OptimizeDocument Method

The OptimizeDocument method is used to optimize the document before exporting to RTF or Text format after recognition has been applied to it.

The text inside a PDF file is usually split into multiple parts, a single sentence or paragraph can consist of multiple pieces of text positioned independently inside the PDF document.
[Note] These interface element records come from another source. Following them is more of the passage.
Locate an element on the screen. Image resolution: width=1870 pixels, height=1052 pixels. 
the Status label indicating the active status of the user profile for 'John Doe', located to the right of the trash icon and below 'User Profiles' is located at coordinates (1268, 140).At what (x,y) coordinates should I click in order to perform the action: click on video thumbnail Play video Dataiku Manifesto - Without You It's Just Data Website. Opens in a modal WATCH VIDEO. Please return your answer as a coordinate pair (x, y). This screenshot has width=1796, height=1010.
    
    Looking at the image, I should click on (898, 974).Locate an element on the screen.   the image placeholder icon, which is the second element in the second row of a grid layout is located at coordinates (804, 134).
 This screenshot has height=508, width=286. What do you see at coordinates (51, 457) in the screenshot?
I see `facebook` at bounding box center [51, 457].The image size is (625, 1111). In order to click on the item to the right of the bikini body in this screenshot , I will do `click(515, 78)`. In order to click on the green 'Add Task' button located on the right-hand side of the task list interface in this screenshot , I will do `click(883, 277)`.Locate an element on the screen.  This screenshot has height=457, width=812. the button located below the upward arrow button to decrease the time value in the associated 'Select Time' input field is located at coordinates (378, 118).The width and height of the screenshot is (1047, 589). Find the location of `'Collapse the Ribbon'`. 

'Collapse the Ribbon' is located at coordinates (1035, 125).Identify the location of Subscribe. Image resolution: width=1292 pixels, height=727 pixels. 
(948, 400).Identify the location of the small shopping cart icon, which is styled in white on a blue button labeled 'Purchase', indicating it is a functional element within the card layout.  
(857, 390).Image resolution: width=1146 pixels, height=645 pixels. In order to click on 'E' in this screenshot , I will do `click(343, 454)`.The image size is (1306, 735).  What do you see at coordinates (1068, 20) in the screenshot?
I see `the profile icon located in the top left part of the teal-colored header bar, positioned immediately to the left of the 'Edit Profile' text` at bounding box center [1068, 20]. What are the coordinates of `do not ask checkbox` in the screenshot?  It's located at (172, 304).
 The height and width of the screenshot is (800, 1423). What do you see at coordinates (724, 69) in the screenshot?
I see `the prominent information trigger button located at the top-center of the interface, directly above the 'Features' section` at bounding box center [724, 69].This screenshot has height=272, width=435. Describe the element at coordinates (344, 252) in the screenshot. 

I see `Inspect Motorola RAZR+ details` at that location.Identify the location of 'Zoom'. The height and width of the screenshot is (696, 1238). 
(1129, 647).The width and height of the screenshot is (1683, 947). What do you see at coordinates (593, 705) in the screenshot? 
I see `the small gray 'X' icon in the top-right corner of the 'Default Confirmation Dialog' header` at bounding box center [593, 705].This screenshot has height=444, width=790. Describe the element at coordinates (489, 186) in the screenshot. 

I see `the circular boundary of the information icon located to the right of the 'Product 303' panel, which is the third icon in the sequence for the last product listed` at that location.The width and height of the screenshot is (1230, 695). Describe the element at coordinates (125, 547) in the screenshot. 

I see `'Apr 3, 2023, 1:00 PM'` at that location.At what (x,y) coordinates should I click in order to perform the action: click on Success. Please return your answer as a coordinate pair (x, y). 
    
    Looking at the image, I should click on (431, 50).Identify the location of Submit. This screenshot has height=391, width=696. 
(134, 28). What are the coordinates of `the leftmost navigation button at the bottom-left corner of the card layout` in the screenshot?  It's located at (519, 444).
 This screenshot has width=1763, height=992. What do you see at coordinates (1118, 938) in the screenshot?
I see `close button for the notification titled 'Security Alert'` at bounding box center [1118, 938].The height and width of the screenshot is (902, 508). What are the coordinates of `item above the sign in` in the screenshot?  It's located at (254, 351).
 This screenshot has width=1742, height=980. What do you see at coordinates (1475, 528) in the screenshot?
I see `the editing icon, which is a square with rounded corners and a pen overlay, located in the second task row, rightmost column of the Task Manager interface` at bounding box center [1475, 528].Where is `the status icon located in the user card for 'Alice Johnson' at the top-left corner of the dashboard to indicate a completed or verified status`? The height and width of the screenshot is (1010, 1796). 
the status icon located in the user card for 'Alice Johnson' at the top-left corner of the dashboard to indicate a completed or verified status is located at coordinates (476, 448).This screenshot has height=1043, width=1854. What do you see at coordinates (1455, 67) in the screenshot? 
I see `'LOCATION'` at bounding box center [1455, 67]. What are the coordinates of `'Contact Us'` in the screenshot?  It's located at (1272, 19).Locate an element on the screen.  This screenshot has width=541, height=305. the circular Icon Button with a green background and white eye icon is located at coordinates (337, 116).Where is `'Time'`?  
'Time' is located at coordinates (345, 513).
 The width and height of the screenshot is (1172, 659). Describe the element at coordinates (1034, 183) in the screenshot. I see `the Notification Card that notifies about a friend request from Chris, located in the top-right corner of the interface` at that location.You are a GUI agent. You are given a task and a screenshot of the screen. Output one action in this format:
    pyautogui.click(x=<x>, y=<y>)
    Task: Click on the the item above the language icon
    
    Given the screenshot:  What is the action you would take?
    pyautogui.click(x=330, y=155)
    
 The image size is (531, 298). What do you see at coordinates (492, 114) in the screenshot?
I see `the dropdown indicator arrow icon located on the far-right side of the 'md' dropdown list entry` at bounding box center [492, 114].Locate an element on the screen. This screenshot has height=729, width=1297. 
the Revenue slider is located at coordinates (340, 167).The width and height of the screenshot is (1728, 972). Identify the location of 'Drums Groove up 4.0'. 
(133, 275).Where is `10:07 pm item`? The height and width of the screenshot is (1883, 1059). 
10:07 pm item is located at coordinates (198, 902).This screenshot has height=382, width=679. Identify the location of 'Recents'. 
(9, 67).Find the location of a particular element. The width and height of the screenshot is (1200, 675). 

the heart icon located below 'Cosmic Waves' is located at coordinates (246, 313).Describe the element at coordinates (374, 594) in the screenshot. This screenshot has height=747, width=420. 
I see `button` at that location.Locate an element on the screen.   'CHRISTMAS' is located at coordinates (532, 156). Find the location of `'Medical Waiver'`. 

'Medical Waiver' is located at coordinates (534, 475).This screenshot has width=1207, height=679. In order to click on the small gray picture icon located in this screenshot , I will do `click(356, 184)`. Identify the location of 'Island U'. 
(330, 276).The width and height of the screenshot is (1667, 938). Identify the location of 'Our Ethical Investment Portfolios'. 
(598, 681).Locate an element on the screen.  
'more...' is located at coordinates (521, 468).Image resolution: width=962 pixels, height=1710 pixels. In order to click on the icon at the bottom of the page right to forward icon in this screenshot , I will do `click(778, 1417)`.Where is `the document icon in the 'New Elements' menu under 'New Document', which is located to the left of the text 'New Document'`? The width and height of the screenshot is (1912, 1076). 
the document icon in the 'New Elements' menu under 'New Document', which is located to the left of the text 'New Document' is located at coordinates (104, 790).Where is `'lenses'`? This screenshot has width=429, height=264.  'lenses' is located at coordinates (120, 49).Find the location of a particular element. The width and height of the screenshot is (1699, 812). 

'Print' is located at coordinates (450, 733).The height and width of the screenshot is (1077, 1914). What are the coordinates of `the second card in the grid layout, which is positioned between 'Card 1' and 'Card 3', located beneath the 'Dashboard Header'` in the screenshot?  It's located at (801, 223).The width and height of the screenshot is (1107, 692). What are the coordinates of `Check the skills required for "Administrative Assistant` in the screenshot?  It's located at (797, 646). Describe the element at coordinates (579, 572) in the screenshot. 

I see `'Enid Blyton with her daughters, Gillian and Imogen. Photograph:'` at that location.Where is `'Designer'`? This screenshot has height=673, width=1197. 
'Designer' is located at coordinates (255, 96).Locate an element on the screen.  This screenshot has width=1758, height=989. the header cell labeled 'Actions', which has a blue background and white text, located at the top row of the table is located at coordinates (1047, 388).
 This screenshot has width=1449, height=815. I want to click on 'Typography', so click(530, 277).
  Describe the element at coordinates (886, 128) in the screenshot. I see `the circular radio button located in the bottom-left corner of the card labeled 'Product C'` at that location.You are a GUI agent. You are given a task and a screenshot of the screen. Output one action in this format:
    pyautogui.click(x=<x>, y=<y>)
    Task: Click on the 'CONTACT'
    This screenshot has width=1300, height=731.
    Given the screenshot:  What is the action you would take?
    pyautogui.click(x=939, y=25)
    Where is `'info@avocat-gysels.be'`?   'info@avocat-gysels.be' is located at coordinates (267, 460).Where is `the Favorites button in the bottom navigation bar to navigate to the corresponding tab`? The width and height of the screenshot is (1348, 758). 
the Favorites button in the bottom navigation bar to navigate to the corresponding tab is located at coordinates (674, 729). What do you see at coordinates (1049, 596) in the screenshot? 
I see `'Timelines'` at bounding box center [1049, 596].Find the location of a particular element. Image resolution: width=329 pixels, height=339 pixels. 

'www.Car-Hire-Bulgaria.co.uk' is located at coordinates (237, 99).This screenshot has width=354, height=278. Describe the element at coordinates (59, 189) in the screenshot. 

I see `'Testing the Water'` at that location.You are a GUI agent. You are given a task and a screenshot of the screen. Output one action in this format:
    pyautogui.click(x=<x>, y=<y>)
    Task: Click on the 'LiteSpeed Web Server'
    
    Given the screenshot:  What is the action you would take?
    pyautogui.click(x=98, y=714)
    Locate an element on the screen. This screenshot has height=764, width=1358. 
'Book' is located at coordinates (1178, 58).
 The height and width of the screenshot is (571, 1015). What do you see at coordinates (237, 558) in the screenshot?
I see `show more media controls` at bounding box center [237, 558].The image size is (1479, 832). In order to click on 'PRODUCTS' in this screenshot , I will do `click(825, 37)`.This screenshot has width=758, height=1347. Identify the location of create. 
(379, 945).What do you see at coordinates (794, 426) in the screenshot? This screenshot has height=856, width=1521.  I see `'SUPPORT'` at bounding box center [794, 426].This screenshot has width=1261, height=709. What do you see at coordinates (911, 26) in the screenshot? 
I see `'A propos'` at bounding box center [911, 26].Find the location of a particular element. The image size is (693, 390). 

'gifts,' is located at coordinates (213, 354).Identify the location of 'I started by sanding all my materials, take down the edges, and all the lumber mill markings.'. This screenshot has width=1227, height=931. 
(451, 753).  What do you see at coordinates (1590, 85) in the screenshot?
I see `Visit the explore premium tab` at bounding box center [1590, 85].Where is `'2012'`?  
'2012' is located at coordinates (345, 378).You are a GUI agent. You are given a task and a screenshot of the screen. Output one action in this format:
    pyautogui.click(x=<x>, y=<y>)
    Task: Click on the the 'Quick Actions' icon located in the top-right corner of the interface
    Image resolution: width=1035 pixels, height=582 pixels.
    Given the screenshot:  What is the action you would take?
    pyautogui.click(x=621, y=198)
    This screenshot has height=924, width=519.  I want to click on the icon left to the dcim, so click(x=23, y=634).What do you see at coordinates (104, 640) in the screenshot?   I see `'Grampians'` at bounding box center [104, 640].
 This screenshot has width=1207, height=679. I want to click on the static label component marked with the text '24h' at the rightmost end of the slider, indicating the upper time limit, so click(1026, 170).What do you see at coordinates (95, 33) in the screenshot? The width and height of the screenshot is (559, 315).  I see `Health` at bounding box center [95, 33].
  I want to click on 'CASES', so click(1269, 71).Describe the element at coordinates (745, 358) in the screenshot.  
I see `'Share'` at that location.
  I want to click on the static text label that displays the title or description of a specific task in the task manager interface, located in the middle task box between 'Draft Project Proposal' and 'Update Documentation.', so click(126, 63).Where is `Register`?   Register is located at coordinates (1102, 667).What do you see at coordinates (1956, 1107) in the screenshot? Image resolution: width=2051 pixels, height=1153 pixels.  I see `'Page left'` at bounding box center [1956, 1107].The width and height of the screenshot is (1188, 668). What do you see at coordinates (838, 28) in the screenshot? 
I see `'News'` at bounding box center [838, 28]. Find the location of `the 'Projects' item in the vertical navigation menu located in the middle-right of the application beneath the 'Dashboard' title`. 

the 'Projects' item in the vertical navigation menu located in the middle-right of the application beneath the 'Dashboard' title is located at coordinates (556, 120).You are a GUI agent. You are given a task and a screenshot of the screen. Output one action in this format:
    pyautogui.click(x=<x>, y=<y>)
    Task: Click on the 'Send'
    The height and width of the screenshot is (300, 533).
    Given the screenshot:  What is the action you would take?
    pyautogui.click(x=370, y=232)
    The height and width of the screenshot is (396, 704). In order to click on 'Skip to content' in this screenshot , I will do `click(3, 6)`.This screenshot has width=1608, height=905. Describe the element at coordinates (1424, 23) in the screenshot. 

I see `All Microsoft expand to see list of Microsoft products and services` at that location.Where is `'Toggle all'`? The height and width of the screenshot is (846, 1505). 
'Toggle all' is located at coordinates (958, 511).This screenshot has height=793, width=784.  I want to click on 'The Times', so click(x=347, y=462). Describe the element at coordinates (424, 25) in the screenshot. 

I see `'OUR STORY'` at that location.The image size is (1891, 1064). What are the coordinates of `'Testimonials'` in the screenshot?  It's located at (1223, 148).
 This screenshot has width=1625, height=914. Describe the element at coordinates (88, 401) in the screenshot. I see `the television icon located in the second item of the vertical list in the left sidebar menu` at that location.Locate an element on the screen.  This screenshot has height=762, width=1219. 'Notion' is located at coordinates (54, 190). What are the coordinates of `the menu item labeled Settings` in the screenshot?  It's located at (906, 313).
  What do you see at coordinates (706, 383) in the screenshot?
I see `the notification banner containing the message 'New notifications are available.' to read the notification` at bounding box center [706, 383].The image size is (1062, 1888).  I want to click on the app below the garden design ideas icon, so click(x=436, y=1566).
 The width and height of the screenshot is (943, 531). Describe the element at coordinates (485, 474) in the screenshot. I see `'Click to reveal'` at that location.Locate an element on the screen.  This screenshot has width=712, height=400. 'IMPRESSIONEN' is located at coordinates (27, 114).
This method attempts to regroup lines or paragraphs prior to exporting the PDF file into another format, or to make the file easier to edit.

 

Syntax

VB:

Sub OptimizeDocument(Level As Long)

C#:

void OptimizeDocument(int level)

C++:

HRESULT OptimizeDocument(int Level)

 

Parameters

Level

Optimization Level

Value

Description

No optimization

0

Recommended when exporting to JPEG and Tiff formats.

Line optimization

1

Recommended when exporting to RTF format.

Paragraph optimization

2

Recommended when exporting to HTML format.

Table optimization

3

Recommended when exporting to Excel format.

 

 

Remarks

The screen shots below show the borders of text objects of a document at different stages of optimization.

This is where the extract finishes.